Advertisers need to be more grounded about what they think they’re making – work that at best is “glorious” but also “invades homes” and is “a blight on the landscape.” Tying brands to social causes isn’t a bad thing, Kolbusz said. “It just shouldn’t be the entire essence of what you’re trying to put out into the world.”

Kolbusz was also critical of the Cannes juries, saying the best work, which endures and actually helps brands, typically wins Bronze Lions, while the Gold and Grand Prix go to the emotional cause work.

“It’s slightly embarrassing that we’re letting our hearts contend with our heads,” he said.

Paul Bainsfair, director-general of the Institute of Practitioners in Advertising (IPA), said that while there is some evidence that consumers are willing to pay more for brands they care about, brands have become too specific and similar in the causes they support.

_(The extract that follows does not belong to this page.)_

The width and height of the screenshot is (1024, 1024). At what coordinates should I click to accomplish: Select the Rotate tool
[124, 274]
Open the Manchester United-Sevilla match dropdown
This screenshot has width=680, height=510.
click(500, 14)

To illustrate his point, he showed a Saturday Night Live sketch where agency creatives make their Superbowl ad pitches for Cheetos: one group pushing ads with a child using American flags to climb a wall on the Mexican border, the other featuring kids horsing around in the back of a van while mom’s driving. The client is far more enthusiastic about the former.

Brands need to take a more strategic approach to their purpose, said Nigel Hollis, EVP and chief global analyst at Kantar Millward Brown, beginning by asking “How does your brand serve people?” rather than starting with the advertising.

“I think advertising is jumping straight to ‘Let’s address a societal tension, win ourselves an award in Cannes,’ rather than figuring out ‘is there a more fundamental way we can improve our brand’s meaningful difference?’” he said. “Because if there is, that’s what’s going to sell. Tangible differentiation, tangible brand advantages will win.”